A big question that will always come up when B2B marketers are formulating a marketing plan is, “How much should I be spending on marketing?” Marketers will consider carefully how much to spend and how to allocate the budget.
The budget topic is growing more heated as the new marketing strategies occur and continue to evolve.
There are a lot of existing approaches that have been applied to help marketers and managers determine how much to spend. Now, let’s go through a list of some of those budgeting strategies.
By Percentage of Sales
This could be the most popular and simplest approach. Using this method, marketers just spend on their marketing activities by a predetermined percentage of their gross sales. Percentages are usually constant among different categories, but this tends to work better in more stable categories.
Unit of Sales
Some B2B companies estimate a general marketing spending based on their experience of what it takes to sell an actual unit. They will assign a specific amount of fund for each unit to be sold, so as to make a close estimate of how much they should spend for a sales target. For example, if past experience tells that it takes $1 of marketing expenditures to sell one toy, and a toy manufacturer wants to move 10,000 units, $10,000 or so should be budgeted.
Profit Based Method
This approach is based on expected gain from a new customer and the cost to acquire that customer. Software as a service companies tend to use this method. For instance, when they estimate that a potential customer will spend $100 per month on an average contract lifetime of say, three years, they know that the customer will bring about $3,600 for the term of the contract. From that $3,600, they estimate the total profit and how much they’re willing to invest in obtaining the customer. Then a final budget will depend on how many customers they want to get.
Marketing Goals Method
This may serve as the most effective but least often used method as it ties the planned marketing directly to the achievement of a specific business goal. Once a particular business goal is set (e.g. “to recruit at least one thousand new paid members within one month”), the marketing is then estimated to determine the cost. In fact, financial condition should also be considered if the set objective is impractical.
Competitive Parity Method
This budgeting method is based on what a brand’s or firm’s competitors are estimated to be spending. If a business knows how much its competitors are spending on marketing, it can use that as a benchmark and spend more or less to stay competitive. This approach, however, presents a problem that competitors often have different marketing objectives and strategies, and keeping eyes only on the amount spent on marketing can be delusory.
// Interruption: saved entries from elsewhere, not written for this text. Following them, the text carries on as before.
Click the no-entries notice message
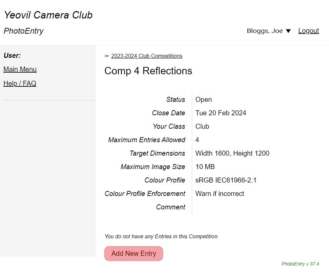Viewport: 329px width, 280px height. (x=161, y=237)
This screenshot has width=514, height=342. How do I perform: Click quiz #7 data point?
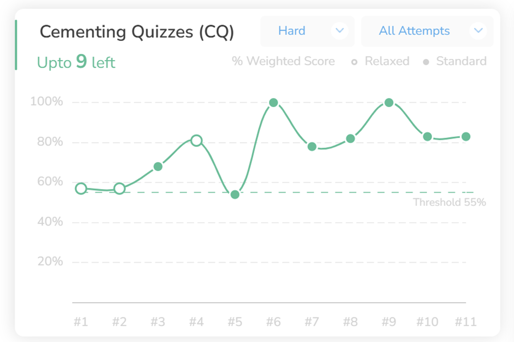tap(312, 146)
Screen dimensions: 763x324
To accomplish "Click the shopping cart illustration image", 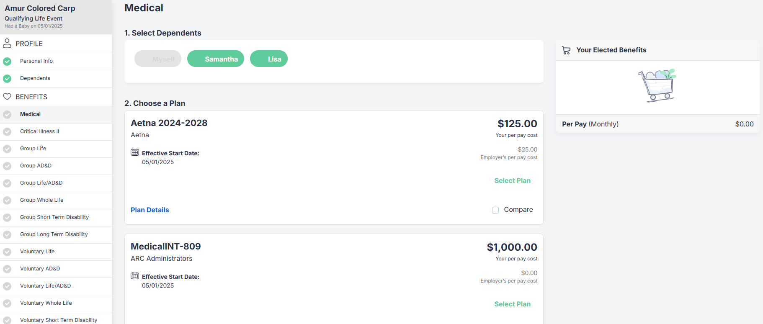I will click(657, 85).

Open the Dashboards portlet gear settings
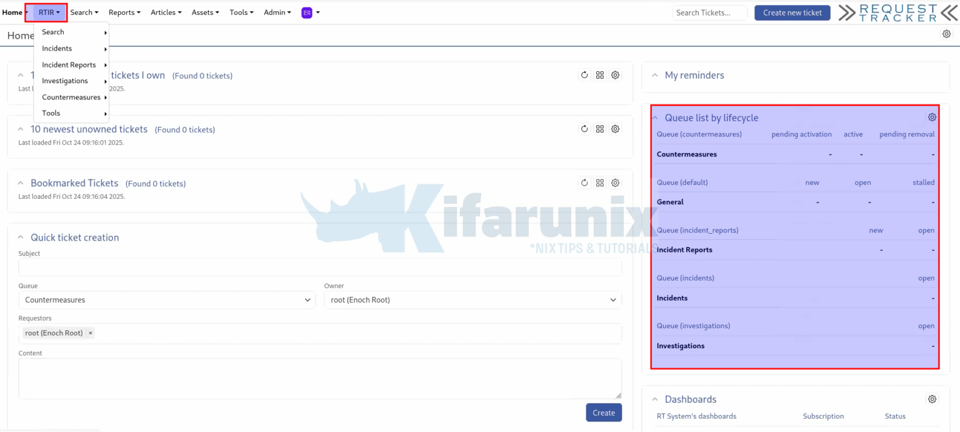coord(932,399)
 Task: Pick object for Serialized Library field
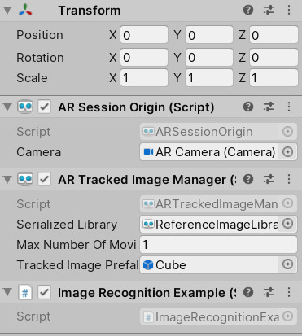tap(287, 224)
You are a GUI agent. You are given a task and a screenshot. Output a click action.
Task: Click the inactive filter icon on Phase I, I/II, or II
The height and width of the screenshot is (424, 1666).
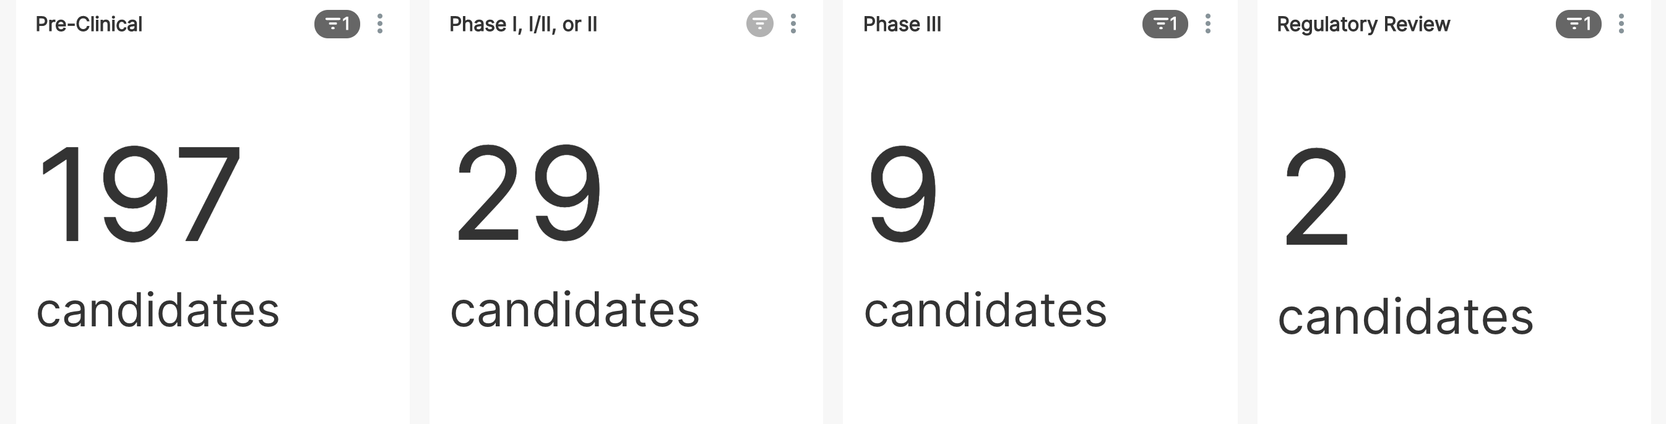coord(759,25)
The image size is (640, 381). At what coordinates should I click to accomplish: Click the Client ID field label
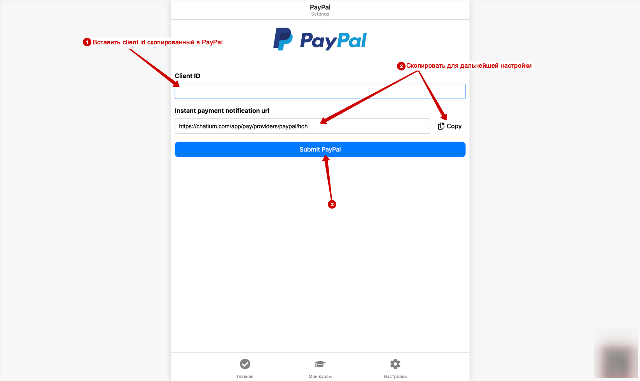click(x=187, y=76)
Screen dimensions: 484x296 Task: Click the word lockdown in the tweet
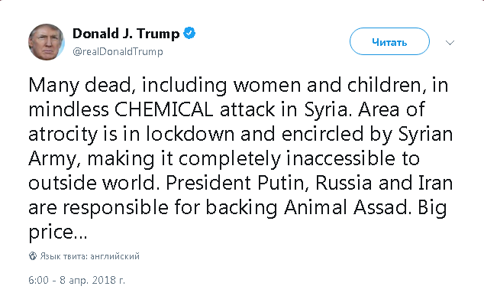click(190, 134)
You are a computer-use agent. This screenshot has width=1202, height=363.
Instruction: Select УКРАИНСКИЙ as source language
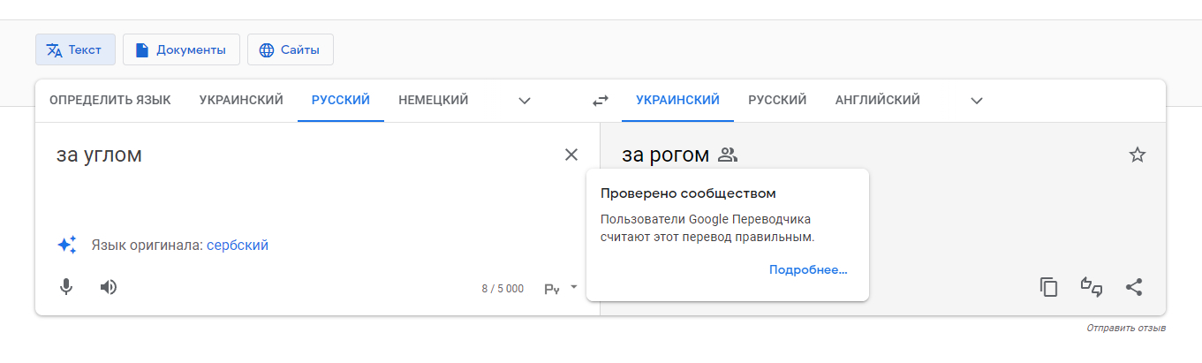[x=241, y=101]
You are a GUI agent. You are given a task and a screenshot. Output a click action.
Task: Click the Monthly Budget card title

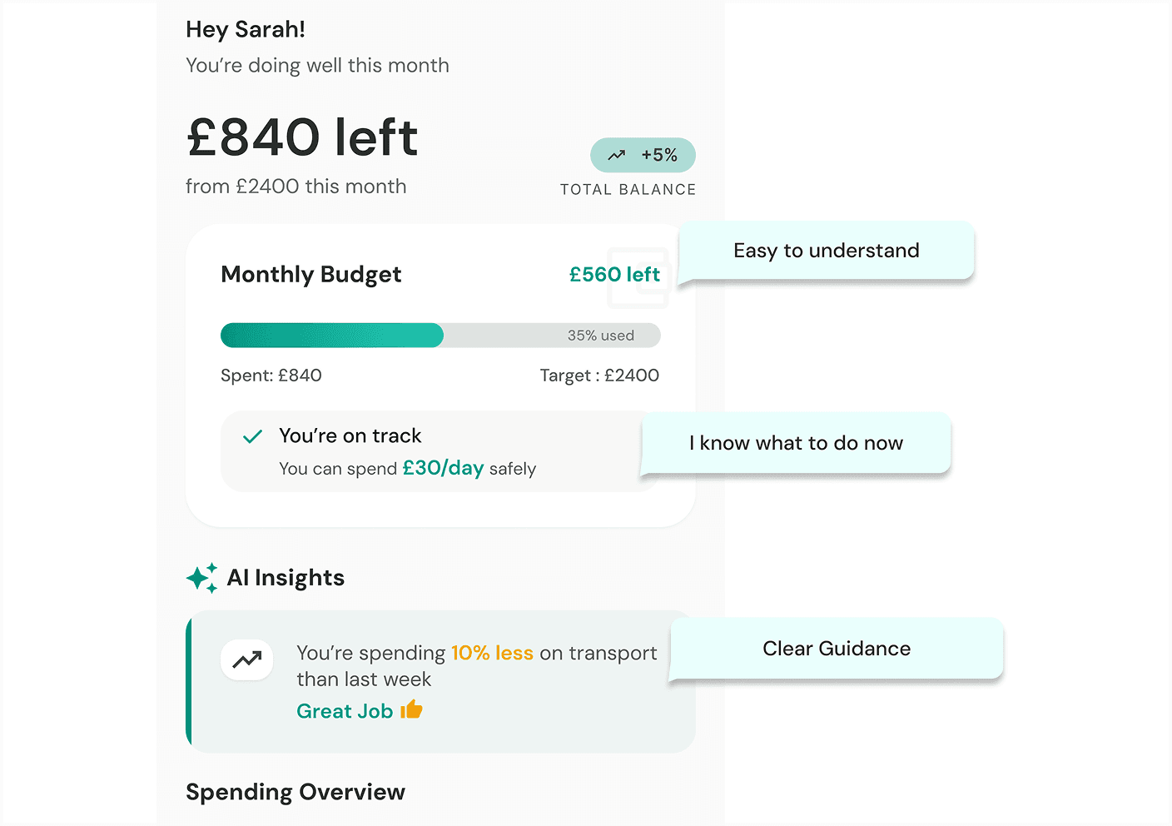point(311,275)
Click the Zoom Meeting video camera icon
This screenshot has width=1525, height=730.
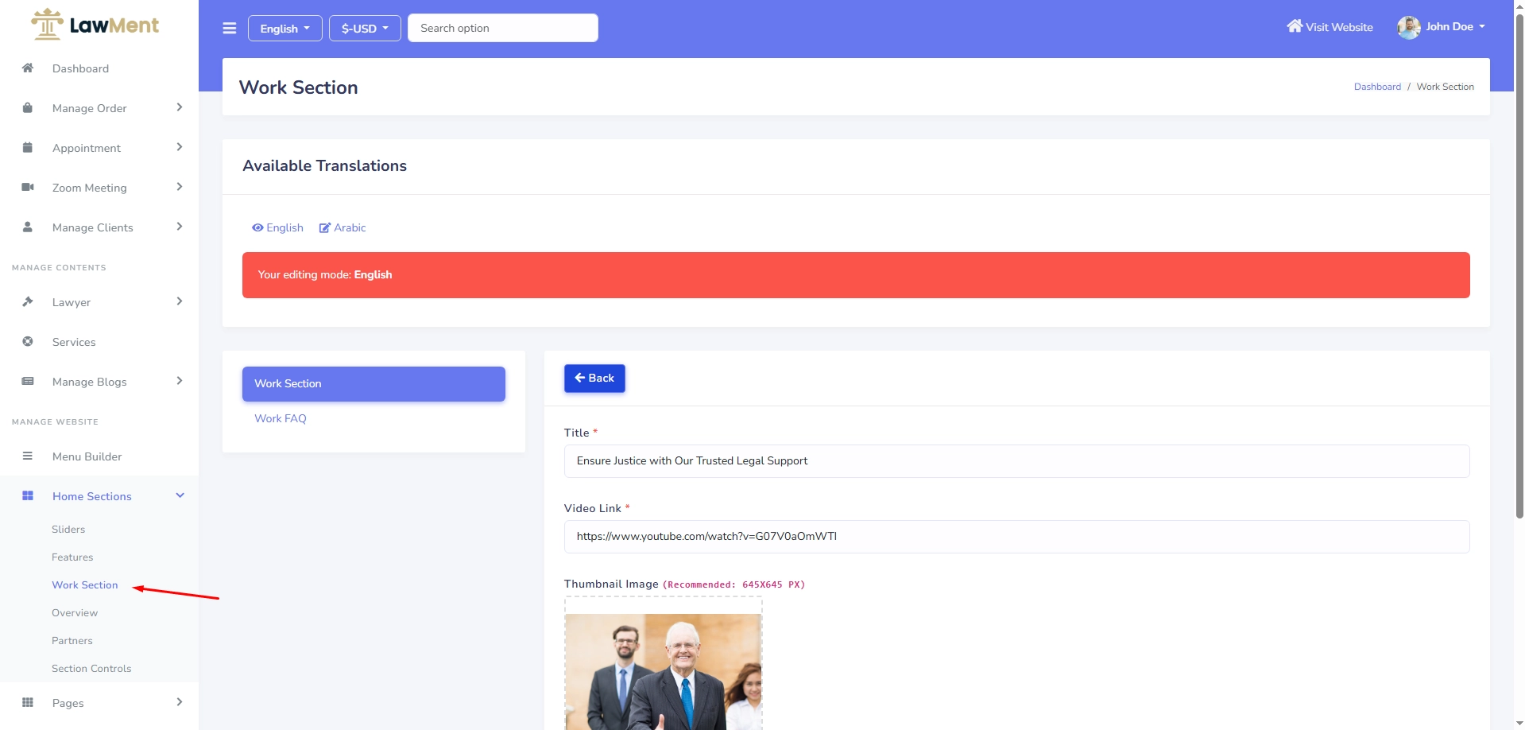pos(28,188)
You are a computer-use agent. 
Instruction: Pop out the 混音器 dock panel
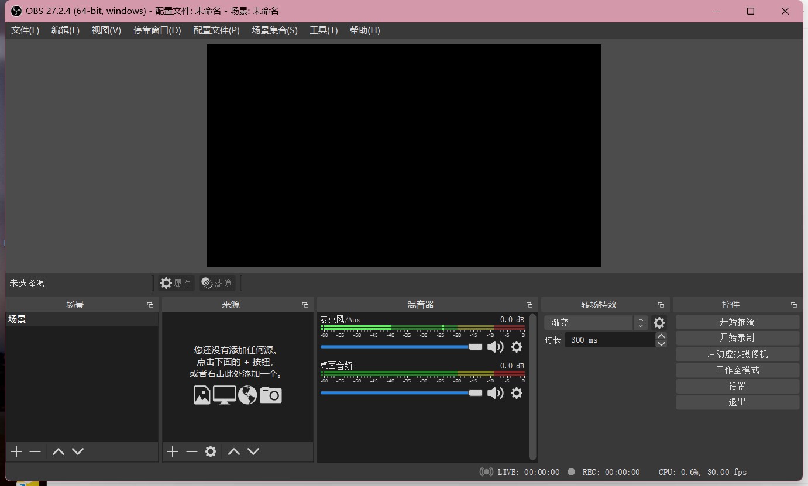(x=529, y=305)
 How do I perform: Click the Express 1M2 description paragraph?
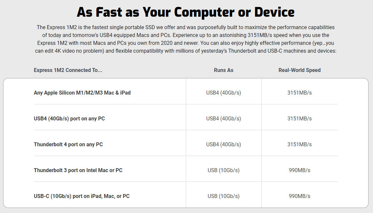(x=186, y=39)
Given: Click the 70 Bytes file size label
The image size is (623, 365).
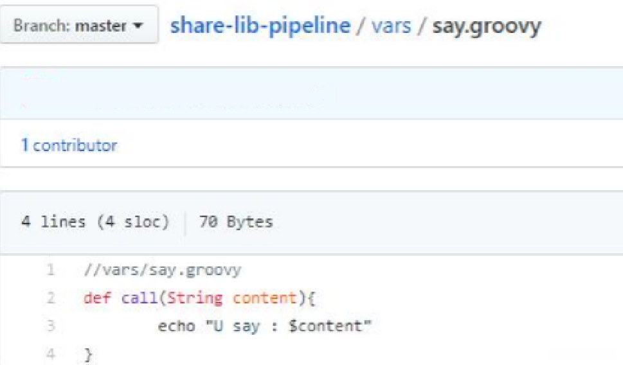Looking at the screenshot, I should click(236, 222).

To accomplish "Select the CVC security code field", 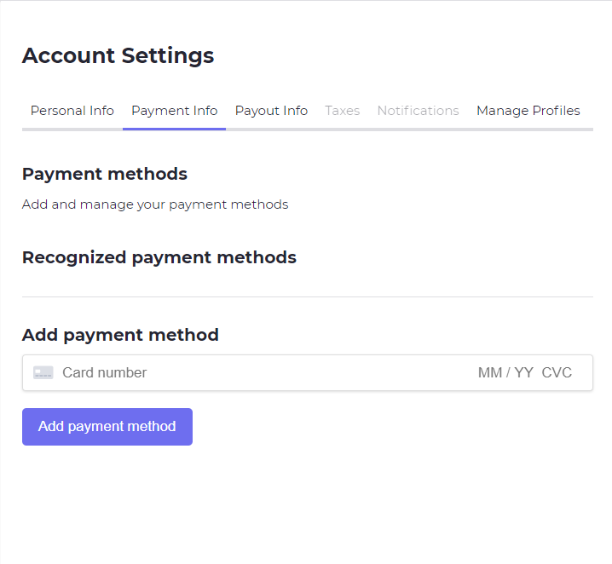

Put Lead Generation Goals First
Whatever B2B marketers base their budgeting on, the most important thing to remember is what the marketing needs to achieve more than anything else: lead generation.
JumoreGlobal found that almost all B2B marketing priorities are related to leads, such as lead generation, lead nurturing, lead qualification and scoring, as well as converting leads into customers.
Therefore, the most useful and feasible way to develop a meaningful marketing budget is to tie B2B marketing activities directly to lead generation for ultimate revenue goals.
With this idea in mind, not only can you start to establish your marketing budget, but marketing and sales can also be better aligned.